The problem this is trying to fix is that most of the time the type of
globals is created using a simple PointerType::getUnqual() (or ::get() with
the default address-space value of 0). This does not work for us and we get
assertion/compilation/instruction selection failures whenever a new call
is added that uses the default value of zero.

In our fork we have removed the default parameter value of zero for most
address space arguments and use DL.getProgramAddressSpace() or
DL.getGlobalsAddressSpace() whenever possible. If this change is accepted,
I will upstream follow-up patches to use DL.getGlobalsAddressSpace() instead
of relying on the default value of 0 for PointerType::get(), etc.

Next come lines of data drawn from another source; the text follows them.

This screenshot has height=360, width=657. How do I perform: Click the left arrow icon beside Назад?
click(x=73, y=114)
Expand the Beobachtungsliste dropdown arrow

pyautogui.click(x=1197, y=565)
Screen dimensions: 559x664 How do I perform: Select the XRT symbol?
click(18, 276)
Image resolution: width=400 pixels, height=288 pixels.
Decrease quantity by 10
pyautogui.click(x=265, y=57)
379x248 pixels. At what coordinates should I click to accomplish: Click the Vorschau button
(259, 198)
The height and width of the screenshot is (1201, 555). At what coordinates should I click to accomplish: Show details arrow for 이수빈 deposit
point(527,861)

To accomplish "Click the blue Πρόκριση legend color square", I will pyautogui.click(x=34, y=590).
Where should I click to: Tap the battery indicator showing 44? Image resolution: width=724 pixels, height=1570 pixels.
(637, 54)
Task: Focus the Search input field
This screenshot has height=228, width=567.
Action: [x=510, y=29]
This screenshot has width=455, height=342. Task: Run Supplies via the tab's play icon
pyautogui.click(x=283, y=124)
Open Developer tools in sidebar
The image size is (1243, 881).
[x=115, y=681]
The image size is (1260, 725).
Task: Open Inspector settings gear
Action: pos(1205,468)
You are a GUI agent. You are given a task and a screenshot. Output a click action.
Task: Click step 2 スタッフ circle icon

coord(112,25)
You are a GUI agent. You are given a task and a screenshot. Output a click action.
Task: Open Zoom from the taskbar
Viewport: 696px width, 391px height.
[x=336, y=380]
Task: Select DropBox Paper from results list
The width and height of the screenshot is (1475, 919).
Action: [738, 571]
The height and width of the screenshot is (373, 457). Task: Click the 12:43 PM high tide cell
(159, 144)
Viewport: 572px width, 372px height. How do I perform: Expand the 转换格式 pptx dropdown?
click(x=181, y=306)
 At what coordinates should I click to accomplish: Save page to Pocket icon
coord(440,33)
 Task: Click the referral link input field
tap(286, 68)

This patch and the follow-up changes will not have any functional changes
for existing backends with the default globals address space of zero.
A follow-up commit will change the default globals address space for
AMDGPU to 1.

Diff Detail

Unit TestsFailed

Event Timeline

arichardson created this revision.Dec 3 2019, 2:07 AM
Herald added a project: Restricted Project. · View Herald TranscriptDec 3 2019, 2:07 AM

Build result: fail - 60406 tests passed, 1 failed and 726 were skipped.

failed: LLVM.CodeGen/SPARC/fp128.ll

Log files: console-log.txt, CMakeCache.txt

arsenm added a comment.Dec 3 2019, 8:55 AM

Needs some bitcode compatibility tests, and actual uses. AMDGPU's data layout should also add -G1

llvm/docs/LangRef.rst
2059

The phrasing is a bit wrong. This implies for all global variables. This should maybe be the default address space for globals?

arichardson marked an inline comment as done.Dec 3 2019, 9:25 AM

Needs some bitcode compatibility tests, and actual uses. AMDGPU's data layout should also add -G1

That's great to know and should make it easier to write tests.

I was going to add uses in follow-up commits but if you prefer I can also include some in this change.

llvm/docs/LangRef.rst
2059

Possibly something like this? Specifies the address space to be used by default when creating global variables. If omitted, the globals address space defaults to the default address space 0. Note: variable declarations without an address space are always created in address space 0, this property only affects the default value to be used when creating globals programmatically.

I could probably also adjust the parser to use this value as a default but I'm not sure that is desirable.

Recommend adding a couple new tests to unittests/IR/DataLayoutTest.cpp.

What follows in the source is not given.